As the 3GPP standardization body moves toward finalizing the first 5G specifications in December of this year, several challenges lie ahead on the road to making 5G the transformative catalyst industry experts have been predicting. 5G proposes faster data rates, lower latency, and increased capacity while addressing new use cases. Unlike prior wireless evolutions, 5G proposes radically different architectures to meet these objectives. Perhaps overlooked in the 5G excitement are the daunting challenges instrumentation companies face to meet the commercialization timelines.

Test and measurement solutions will be a key link in the commercialization cycle. The initial 3GPP specification drafts for release 15 introduce new antenna concepts with controllable/steerable beams, new spectrum in the mmWave frequency bands, and very wide bandwidths compared to LTE today. How will these new technologies be tested? It is important to note that solutions for test not only have to test the important parameters of a device, but they must also be cost effective.

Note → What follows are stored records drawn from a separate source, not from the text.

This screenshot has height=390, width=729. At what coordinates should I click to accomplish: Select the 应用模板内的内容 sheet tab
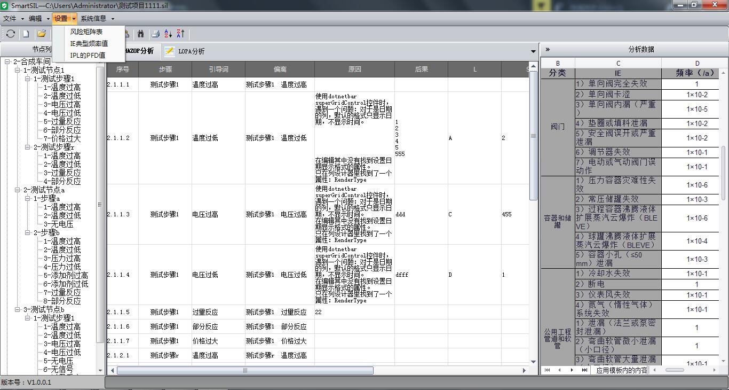[x=621, y=370]
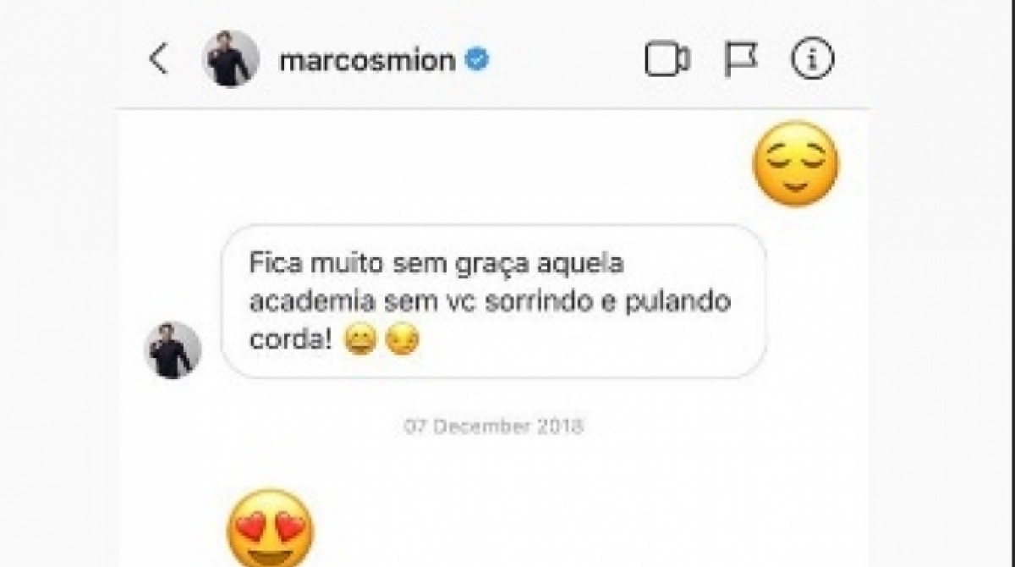Click the word 'pulando' in the message
Viewport: 1015px width, 567px height.
click(x=678, y=305)
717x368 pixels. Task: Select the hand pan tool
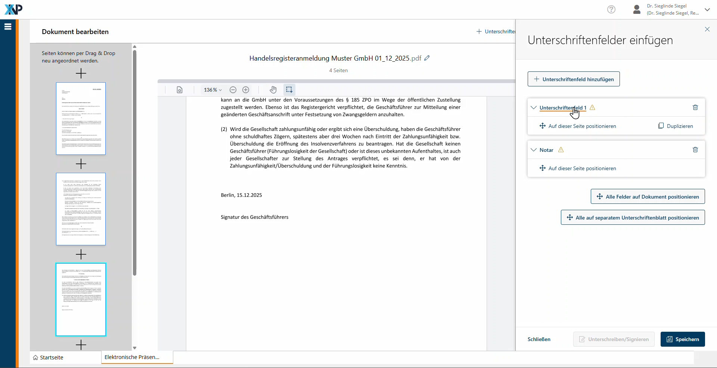coord(273,90)
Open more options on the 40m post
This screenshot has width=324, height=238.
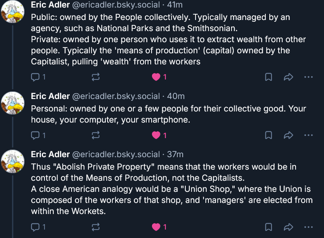click(x=308, y=135)
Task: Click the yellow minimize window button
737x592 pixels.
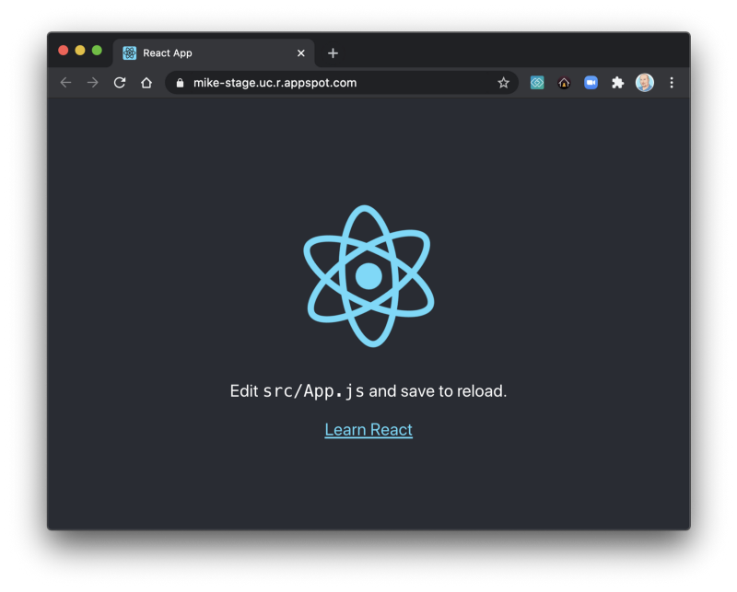Action: tap(80, 51)
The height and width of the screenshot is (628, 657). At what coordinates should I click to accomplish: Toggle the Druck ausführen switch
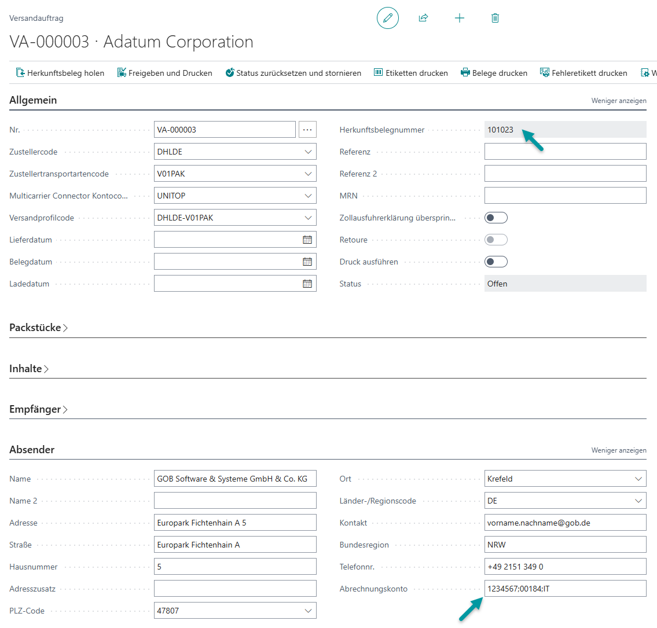[x=495, y=262]
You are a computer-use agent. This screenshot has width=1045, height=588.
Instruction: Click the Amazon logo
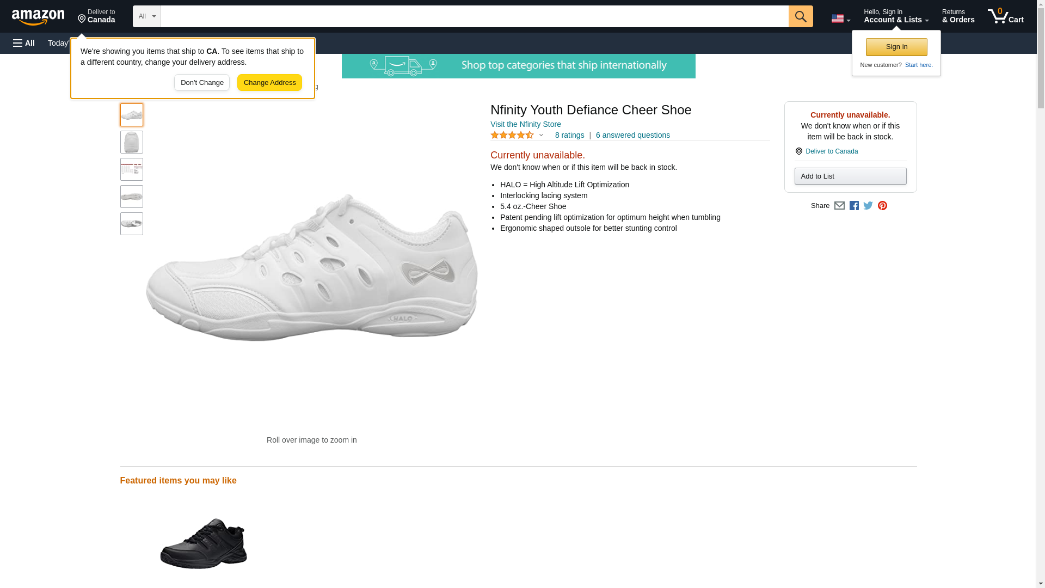click(38, 17)
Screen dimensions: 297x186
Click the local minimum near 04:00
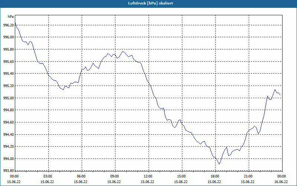click(63, 90)
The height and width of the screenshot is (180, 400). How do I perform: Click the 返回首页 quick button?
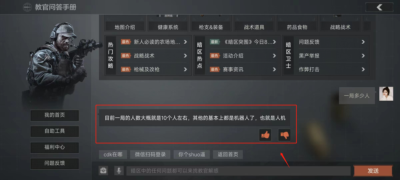coord(228,155)
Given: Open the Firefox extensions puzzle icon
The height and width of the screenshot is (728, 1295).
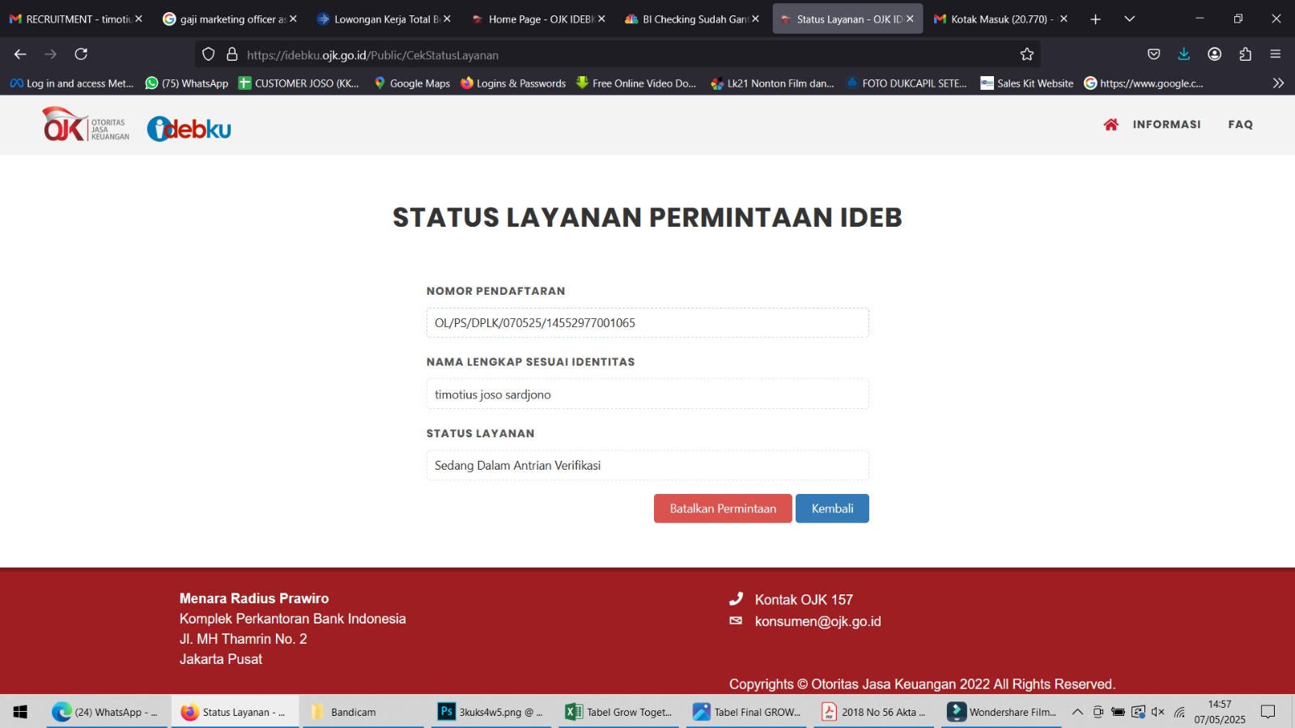Looking at the screenshot, I should [1245, 54].
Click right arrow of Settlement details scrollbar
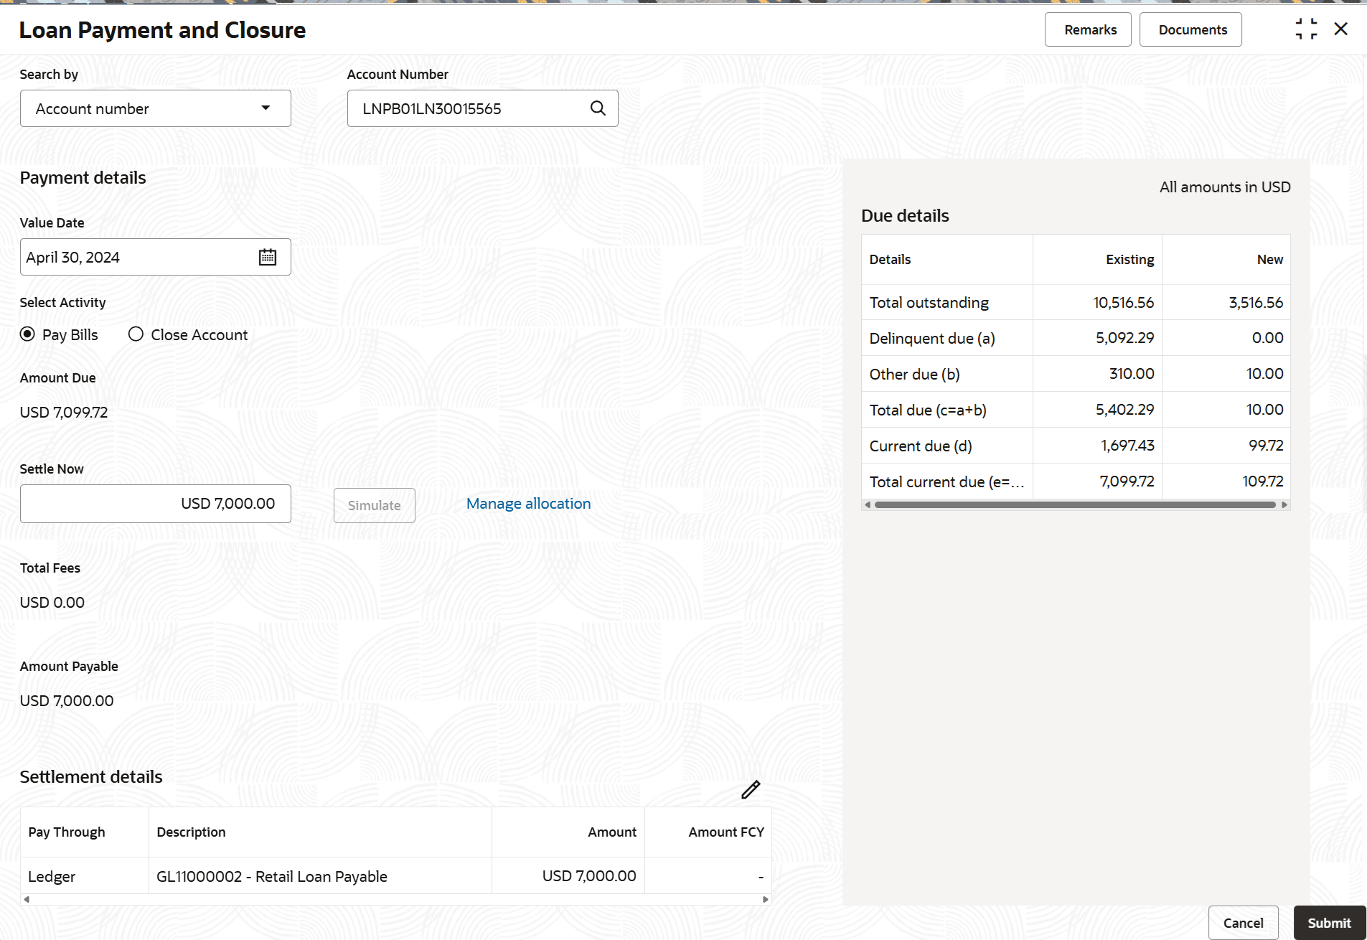This screenshot has height=940, width=1367. (x=766, y=899)
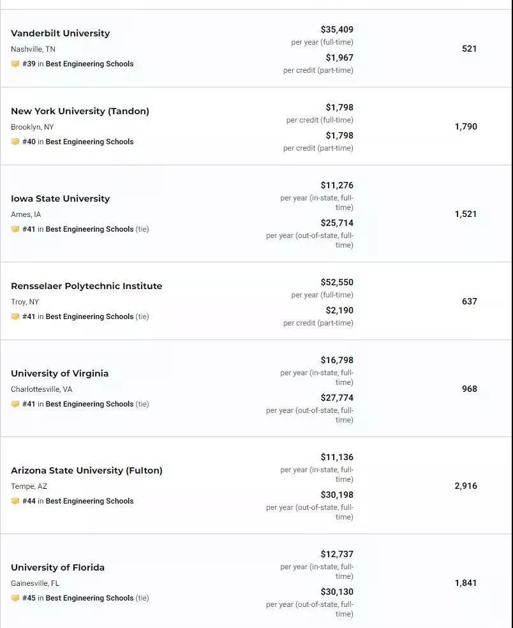Open Arizona State University (Fulton) profile

click(x=87, y=470)
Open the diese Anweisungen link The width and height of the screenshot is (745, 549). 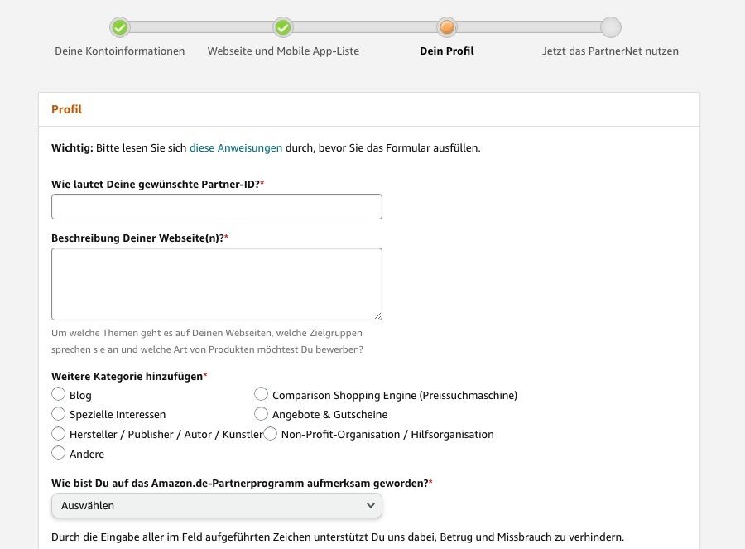(x=236, y=148)
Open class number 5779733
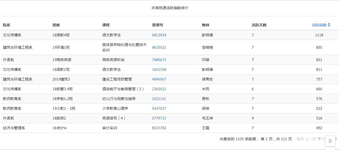The height and width of the screenshot is (150, 340). pos(159,118)
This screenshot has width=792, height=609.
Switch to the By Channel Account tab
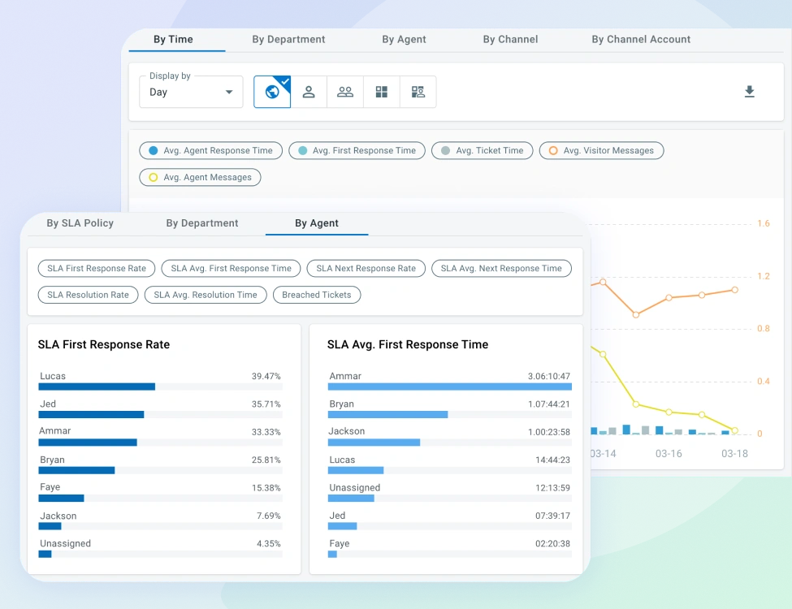click(641, 39)
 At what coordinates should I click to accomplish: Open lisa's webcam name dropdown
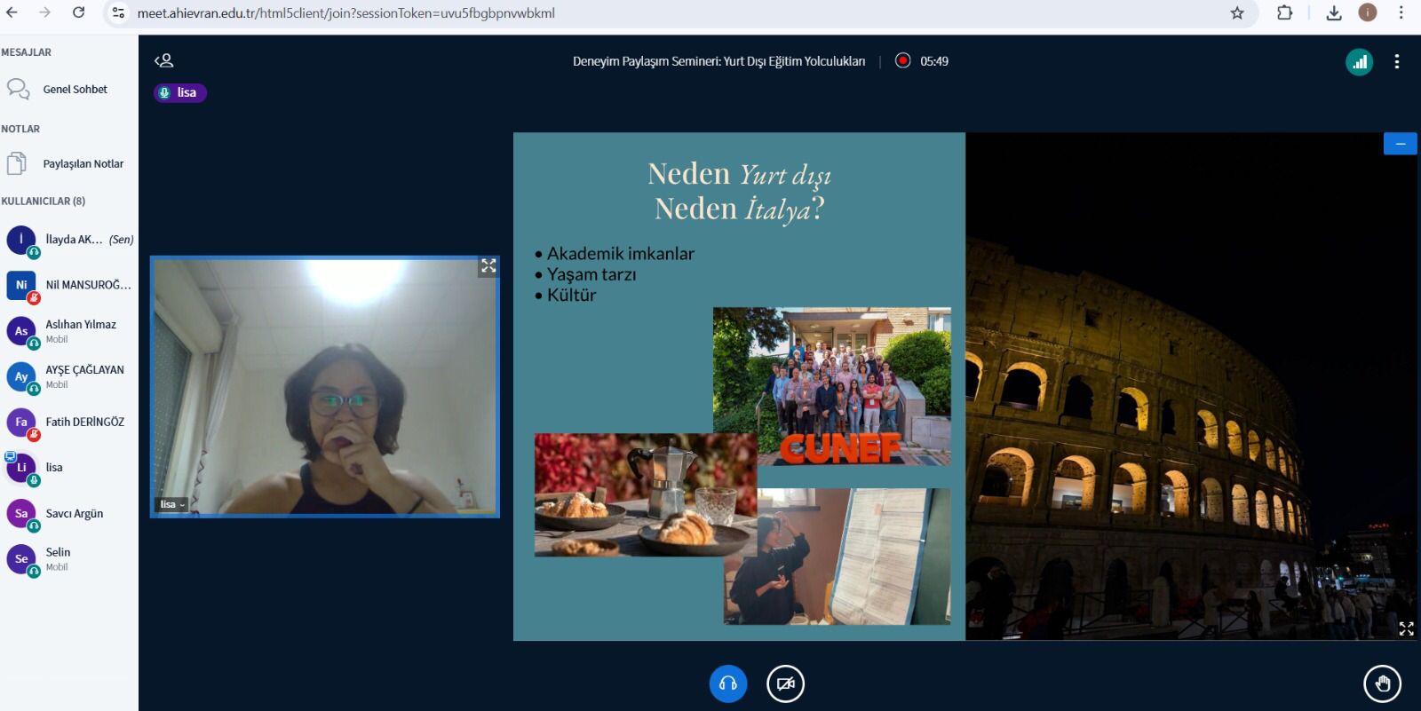tap(172, 504)
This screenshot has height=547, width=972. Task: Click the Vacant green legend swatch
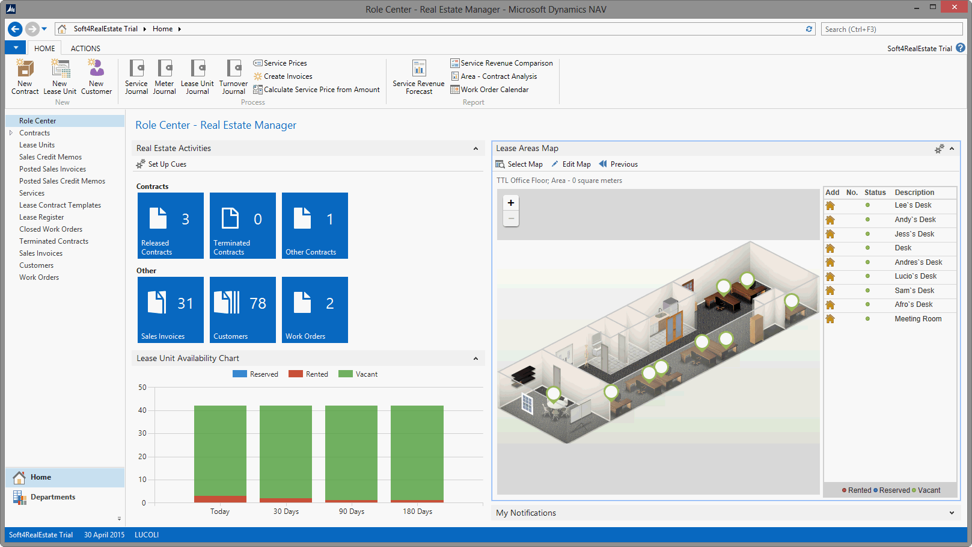(x=345, y=374)
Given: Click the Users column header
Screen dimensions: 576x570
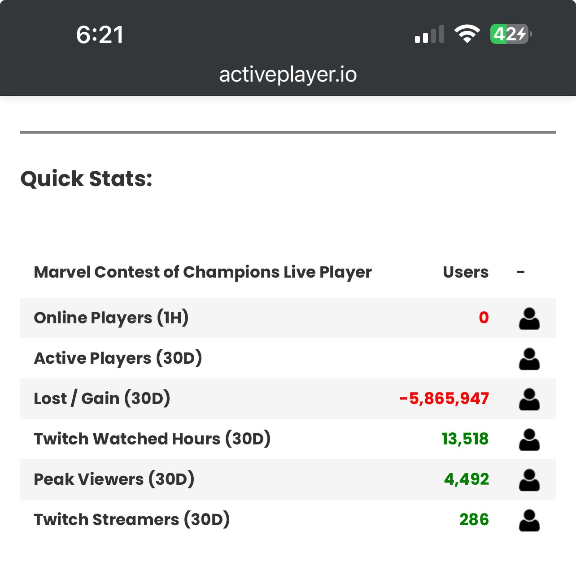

The 3GPP is proposing new phased array antenna technologies for mmWave mobile access using techniques such as hybrid beamforming. In hybrid beamforming systems, test engineers must characterize the antennas to ensure repeatable performance and that this analysis extends to individual beams. In addition, companies like Intel have introduced early phased array antenna modules where the antenna is attached directly to the RF front end to minimize the system losses. The test equipment must not only step up in frequency to the mmWave bands, but key performance metrics must also be characterized beam-by-beam because of the directional nature of transmission and reception at these frequencies. After all, using these directional high gain antennas are the fundamental system element underpinning the mmWave mobile access architecture.

Taking all of this into consideration, it’s clear that mmWave test systems must differ from previous generation architectures in at least three important aspects: beam control, test time and access. mmWave test systems must include a beam control function alongside standard measurement and signal generation capabilities. This integration must be seamless or test time will suffer. Beam characterization will increase the number of measurements and test scenarios by an order of magnitude putting pressure to minimize test time. And lastly there is a question of access. mmWave RF front ends include the antenna and will be packaged as a monolithic unit. Unlike LTE devices, there is no cable or connector access. Possible solutions proposed by the 3GPP RAN4 working group include over-the-air (OTA) testing, which presents its own set of challenges.

With OTA testing, the environment for which the test equipment and the device under test must coexist for a specific test. Because the air is an unpredictable medium with interferers from different sources and noise, the channel itself varies over time and environmental conditions. The test engineer must isolate the channel in the OTA scenario, and control the device on a per beam basis in order to effectively “test” the device.

Additionally, while bandwidth is a familiar test challenge, the tested bandwidth with 5G may increase by 50x over a standard LTE channel. At these bandwidths, the test systems must not only generate and acquire these wider bandwidth waveforms but must also have the processing capacity to process all of that data. And to make things even more complicated, in an OTA scenario, these samples must be processed in real-time.

While there has been much focus and excitement regarding 5G, the challenges that test instrument vendors face delivering solutions to the 5G ecosystem have perhaps been overlooked. These challenges must be solved before 5G can go mainstream and prime time is just around the corner. Test equipment vendors must develop cost effective, flexible solutions that are software configurable to address the challenges presented by 5G. It seems clear that FPGAs must certainly be a part of these systems due in part to their software programmability and immense processing capability. With 5G getting closer, it’s the test and measurement industry’s turn to innovate.